Batı dünyası ,yaşadıkları Rönesans'la yeni bir döneme girdiklerini ve önemli gelişmeler yaşadıklarını iddia ederlerken bile ,"dünya yuvarlaktır"diyen Galileo'yu yargılamakla meşguldü. Yani biz gemileri karadan yürütüp İstanbul'u çoktan fethetmiştik.

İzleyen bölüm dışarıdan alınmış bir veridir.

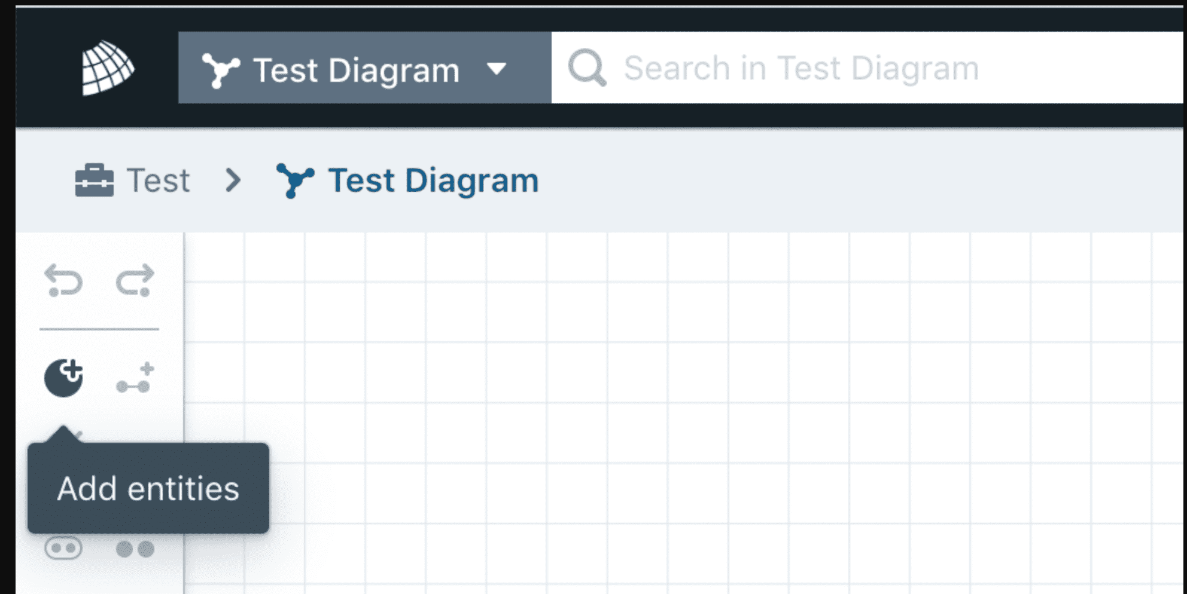Click the diagram icon in header selector
1187x594 pixels.
(x=221, y=70)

Modern dünyanın bireyi meta haline getirmedeki en önemli silahı, insani ihtiyaçların yolunu kesip sevgiden, aidiyetten, saygıdan yoksun kimlikler ortaya çıkarmak. Zihinlerde kalıplaşmış fikirler üretmek, yalnızca açlığa , susuzluğa, barınmaya odaklanmış düşünceler hazırlamak;samimiyet kavramını yitirmiş ,kendi mutluluğu ve hazzı için dünyayı yakabilecek vahşi ,ruhsuz kişilikler meydana getirmek.Çünkü bulanık,afyonlu zihinler dinamikliği ve gelişmeyi temellendiremez; hızlı kabul eder ,çabuk boyun eğer, gücü eleştiremez,hakkı söyleyemez,kendi gibi olmayanı maddi ve manevi her cihetten ortadan kaldırmak için saldırır.
Yalandan kasıt tüm gerçekliğiyle batı! Tarih boyunca zulüm, kan dökme, sömürü, şeytani planlar ve daha bir çok kötülükle insanlığa kara leke olan Batı tüm bu insanlık dışı eylemlerini yaparken kendini "medeni" göstermeyi bir şekilde başardı! En çok da batı yalakaları sayesinde başardı bunu!
Tüm bu sürecin bir yalan olduğunu bilen yazarımız kısaca bir not hazırlamış bizler için. Ama en güzeli kitabın Kudüs mesajıyla bitmesi olmuş. Batı hayranlığı olanlar için hayal kırıklığı olabilir, vesselam...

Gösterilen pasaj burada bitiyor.